**DATA SHOWN**
*** Begin section ***
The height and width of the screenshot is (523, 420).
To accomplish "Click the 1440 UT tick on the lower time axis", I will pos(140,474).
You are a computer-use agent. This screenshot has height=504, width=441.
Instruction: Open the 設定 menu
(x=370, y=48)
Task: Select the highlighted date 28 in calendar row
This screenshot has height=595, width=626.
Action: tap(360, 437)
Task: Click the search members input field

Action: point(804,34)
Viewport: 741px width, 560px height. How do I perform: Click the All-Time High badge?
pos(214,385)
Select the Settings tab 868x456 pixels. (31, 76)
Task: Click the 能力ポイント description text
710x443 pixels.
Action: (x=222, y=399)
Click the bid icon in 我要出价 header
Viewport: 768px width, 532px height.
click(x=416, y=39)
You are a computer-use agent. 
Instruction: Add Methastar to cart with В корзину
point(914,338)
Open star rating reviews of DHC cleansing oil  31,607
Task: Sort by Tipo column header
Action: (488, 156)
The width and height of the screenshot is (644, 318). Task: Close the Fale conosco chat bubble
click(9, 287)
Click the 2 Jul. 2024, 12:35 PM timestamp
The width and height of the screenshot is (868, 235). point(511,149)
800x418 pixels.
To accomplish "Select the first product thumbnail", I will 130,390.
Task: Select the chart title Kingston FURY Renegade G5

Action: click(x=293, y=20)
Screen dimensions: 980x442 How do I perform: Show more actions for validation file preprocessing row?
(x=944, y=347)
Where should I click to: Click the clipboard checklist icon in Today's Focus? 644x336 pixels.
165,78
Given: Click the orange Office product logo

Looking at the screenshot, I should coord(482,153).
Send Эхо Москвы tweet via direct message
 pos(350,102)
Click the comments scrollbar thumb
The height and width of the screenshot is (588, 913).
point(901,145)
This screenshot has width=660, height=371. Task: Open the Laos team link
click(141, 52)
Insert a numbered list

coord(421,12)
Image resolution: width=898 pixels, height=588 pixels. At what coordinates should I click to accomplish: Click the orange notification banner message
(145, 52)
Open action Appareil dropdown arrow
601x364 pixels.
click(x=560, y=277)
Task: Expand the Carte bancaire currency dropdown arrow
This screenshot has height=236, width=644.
*** End section ***
**WHAT THE TASK REQUIRES**
Go through the listing above, and whenever a line holds the word "will", copy it.

**ANSWER FOR THE TASK**
To accomplish "Click the 1440 UT tick on the lower time axis", I will pos(140,474).
To accomplish "Select the first product thumbnail", I will 130,390.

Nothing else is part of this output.